● What the task requires
Show every line below where "marques" can be found.

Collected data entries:
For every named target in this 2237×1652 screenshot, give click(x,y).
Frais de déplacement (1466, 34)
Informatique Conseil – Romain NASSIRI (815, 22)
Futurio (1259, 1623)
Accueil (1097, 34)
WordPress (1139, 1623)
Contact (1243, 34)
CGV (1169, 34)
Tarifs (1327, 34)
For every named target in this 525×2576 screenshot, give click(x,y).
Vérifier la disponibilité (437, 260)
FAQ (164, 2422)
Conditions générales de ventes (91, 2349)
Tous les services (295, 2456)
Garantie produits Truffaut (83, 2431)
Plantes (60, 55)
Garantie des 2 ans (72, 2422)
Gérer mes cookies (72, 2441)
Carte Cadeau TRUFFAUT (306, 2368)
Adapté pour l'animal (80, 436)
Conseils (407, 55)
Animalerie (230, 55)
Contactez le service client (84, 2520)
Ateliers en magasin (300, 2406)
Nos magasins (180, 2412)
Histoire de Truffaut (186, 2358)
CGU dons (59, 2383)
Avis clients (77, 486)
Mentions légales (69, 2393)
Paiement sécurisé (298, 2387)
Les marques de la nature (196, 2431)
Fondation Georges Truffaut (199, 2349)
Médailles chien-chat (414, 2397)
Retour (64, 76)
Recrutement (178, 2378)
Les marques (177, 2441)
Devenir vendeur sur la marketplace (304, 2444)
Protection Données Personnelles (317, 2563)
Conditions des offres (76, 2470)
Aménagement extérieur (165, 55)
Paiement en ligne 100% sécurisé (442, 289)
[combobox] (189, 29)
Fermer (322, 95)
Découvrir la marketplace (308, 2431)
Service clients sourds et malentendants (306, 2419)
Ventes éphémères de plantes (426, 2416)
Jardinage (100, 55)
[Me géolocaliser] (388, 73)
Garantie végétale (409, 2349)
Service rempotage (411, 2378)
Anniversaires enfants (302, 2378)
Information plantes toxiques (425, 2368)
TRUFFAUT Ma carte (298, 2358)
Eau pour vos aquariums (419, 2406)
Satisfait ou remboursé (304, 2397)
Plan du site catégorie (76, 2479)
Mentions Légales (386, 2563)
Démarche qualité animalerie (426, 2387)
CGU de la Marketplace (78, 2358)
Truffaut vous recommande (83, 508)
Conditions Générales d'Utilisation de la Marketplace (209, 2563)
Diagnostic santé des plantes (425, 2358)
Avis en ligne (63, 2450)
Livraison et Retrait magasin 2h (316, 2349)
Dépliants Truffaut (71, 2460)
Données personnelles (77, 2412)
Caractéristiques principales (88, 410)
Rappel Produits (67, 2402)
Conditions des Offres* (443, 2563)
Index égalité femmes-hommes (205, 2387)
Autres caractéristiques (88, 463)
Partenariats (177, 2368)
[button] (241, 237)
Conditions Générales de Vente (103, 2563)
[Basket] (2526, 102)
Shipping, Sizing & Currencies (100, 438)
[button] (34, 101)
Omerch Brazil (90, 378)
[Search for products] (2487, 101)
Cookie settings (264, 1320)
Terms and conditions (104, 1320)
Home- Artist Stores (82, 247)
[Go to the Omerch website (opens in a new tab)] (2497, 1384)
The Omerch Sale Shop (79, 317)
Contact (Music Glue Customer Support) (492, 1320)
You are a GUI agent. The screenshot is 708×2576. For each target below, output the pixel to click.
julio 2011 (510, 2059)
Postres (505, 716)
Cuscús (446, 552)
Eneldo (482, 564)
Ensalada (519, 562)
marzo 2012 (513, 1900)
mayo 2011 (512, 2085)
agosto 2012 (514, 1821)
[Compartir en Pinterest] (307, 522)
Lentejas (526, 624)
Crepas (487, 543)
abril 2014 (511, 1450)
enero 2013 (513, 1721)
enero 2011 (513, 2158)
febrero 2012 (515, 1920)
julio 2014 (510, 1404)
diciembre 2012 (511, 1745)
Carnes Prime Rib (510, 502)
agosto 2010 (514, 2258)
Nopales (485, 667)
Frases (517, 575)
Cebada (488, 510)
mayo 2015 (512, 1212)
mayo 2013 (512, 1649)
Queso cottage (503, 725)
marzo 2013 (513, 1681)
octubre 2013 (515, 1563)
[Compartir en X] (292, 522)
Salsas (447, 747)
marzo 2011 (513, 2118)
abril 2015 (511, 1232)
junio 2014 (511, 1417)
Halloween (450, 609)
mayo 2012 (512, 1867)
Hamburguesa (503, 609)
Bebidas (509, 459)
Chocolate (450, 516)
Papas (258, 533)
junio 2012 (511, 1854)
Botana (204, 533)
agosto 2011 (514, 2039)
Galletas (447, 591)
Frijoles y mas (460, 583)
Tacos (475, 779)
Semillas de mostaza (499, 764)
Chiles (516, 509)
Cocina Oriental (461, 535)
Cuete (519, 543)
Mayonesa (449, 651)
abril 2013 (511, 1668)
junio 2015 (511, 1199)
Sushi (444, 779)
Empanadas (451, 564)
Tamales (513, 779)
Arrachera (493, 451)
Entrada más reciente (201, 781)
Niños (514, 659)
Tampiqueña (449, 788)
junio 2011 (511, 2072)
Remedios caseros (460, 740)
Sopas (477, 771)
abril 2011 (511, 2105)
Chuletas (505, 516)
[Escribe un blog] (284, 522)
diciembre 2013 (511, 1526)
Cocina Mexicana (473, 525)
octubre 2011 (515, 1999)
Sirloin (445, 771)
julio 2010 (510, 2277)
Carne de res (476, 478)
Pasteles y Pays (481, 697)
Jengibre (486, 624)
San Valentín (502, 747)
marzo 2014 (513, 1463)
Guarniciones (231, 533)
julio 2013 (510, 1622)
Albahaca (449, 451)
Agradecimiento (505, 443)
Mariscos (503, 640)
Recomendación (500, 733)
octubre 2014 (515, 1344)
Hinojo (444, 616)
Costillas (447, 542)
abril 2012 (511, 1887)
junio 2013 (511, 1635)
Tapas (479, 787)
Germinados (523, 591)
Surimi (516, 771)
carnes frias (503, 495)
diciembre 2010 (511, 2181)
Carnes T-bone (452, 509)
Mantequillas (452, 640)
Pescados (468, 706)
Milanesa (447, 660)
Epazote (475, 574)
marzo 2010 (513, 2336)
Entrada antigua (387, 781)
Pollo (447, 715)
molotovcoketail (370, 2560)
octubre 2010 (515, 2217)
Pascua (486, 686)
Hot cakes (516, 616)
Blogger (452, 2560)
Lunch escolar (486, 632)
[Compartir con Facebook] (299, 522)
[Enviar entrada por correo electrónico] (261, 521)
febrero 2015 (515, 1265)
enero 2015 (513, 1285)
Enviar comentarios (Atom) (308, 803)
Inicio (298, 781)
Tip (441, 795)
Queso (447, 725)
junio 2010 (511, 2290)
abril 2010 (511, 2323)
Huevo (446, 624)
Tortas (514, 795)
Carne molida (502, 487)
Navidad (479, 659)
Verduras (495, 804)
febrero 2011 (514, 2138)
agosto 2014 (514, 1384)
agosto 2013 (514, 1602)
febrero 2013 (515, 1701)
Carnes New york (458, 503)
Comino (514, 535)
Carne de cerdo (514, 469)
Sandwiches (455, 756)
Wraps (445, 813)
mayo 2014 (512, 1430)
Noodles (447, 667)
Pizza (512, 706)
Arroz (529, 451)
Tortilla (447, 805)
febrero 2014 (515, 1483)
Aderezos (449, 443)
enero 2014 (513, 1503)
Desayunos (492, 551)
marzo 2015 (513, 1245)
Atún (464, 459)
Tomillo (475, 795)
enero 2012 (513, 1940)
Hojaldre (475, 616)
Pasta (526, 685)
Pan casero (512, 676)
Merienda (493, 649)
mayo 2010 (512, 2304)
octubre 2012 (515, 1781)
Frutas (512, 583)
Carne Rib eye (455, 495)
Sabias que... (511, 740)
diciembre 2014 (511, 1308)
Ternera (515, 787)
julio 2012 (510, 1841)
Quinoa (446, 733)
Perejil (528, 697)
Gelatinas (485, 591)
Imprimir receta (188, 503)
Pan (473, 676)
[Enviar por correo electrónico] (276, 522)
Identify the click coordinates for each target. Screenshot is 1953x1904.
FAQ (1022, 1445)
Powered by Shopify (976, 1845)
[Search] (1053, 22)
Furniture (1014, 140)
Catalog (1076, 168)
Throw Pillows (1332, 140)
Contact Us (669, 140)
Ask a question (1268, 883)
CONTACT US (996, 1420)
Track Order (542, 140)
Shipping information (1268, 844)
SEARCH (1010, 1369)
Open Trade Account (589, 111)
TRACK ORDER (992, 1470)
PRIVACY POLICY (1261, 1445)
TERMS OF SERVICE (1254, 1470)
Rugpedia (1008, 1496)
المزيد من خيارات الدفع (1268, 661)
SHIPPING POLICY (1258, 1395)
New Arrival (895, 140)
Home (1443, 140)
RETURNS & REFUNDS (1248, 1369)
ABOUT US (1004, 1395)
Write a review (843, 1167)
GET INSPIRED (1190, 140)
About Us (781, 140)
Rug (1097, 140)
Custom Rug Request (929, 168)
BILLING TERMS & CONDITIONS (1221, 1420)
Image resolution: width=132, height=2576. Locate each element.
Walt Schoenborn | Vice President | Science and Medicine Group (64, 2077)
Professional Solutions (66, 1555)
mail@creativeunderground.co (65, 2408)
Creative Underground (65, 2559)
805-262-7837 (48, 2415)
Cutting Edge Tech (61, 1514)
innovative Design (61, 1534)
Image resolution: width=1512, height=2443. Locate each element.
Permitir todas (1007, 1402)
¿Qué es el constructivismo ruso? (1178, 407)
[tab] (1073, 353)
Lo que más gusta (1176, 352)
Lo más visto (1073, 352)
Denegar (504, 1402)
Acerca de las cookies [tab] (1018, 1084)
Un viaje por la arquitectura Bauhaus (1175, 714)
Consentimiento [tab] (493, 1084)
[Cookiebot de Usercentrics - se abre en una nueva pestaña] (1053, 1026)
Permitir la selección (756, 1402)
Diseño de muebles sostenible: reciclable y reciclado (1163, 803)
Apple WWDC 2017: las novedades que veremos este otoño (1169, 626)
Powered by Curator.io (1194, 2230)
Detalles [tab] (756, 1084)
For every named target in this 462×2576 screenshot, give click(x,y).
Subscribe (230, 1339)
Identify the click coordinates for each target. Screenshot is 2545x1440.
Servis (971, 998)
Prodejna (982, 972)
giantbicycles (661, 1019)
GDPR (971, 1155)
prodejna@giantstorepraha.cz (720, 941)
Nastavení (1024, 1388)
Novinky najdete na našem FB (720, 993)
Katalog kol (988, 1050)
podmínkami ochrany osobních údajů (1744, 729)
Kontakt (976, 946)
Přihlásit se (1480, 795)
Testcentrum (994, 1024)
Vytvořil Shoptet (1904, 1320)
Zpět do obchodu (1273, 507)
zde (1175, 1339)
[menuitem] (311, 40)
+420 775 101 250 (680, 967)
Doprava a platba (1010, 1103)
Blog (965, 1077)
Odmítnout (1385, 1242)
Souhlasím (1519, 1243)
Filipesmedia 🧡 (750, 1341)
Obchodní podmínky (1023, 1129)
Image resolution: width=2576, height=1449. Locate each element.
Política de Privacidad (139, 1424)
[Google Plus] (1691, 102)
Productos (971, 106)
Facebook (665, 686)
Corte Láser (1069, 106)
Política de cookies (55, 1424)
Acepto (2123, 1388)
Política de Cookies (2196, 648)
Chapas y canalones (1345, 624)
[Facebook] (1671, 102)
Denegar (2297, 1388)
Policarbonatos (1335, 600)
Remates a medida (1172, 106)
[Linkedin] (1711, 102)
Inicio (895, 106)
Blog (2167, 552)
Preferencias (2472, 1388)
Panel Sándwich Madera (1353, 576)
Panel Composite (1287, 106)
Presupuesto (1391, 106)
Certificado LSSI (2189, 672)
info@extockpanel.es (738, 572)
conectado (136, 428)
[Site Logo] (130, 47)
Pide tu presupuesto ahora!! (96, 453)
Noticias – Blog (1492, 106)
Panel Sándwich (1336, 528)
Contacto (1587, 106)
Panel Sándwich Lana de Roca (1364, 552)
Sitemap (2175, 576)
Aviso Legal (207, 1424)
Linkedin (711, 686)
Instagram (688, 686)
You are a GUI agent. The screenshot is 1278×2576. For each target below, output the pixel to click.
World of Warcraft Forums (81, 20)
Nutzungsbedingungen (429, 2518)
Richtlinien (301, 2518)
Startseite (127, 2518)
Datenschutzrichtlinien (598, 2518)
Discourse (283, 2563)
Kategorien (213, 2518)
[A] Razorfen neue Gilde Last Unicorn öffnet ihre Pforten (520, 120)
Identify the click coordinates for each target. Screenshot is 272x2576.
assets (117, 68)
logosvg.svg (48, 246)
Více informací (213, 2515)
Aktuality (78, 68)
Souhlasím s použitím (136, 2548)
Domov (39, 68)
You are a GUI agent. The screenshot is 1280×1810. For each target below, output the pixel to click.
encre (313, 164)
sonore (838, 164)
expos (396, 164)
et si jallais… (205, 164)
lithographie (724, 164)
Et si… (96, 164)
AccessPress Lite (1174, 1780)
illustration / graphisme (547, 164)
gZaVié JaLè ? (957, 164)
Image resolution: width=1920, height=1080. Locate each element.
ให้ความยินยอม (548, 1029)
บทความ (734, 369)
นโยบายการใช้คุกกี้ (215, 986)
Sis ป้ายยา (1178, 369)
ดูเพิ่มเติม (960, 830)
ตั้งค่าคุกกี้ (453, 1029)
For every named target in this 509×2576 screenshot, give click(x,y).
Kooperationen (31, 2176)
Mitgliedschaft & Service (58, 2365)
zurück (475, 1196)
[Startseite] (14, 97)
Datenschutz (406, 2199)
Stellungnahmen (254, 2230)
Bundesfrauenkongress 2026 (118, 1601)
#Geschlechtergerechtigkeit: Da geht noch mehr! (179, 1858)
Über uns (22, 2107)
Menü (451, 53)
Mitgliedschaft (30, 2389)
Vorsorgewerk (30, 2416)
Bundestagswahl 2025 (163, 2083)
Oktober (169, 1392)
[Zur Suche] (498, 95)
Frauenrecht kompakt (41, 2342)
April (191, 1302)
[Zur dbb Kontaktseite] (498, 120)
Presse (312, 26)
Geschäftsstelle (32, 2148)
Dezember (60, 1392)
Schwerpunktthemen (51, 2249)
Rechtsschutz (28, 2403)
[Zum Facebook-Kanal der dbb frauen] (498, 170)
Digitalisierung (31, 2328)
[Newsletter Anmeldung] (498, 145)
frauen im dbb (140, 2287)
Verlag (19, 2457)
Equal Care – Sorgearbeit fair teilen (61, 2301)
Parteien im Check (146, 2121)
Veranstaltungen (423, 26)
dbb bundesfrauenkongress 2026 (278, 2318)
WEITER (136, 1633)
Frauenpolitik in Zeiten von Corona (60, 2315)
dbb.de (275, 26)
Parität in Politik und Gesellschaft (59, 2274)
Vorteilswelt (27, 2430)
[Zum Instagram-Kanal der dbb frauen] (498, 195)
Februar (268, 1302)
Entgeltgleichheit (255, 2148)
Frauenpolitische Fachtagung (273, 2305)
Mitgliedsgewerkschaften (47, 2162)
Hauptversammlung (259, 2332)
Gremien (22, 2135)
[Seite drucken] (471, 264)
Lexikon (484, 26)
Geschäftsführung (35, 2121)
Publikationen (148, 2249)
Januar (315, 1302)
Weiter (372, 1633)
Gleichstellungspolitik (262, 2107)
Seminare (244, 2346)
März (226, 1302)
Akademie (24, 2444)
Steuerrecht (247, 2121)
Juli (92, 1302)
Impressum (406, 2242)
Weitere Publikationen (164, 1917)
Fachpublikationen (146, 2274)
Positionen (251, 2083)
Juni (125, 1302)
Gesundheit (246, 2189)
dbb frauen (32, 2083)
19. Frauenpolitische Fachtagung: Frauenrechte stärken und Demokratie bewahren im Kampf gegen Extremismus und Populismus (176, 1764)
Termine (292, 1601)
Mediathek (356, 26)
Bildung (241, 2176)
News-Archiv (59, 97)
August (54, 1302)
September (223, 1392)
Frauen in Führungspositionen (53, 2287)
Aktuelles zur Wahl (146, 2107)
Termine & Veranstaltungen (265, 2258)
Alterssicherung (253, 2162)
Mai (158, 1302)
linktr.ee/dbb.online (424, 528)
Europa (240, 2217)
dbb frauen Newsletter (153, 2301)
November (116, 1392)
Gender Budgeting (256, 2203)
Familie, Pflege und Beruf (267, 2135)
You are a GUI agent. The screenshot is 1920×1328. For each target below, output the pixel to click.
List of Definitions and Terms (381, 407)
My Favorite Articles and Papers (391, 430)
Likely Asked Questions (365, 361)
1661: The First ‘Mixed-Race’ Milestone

● Result of the task
Les marques de la nature (196, 2431)
Les marques (177, 2441)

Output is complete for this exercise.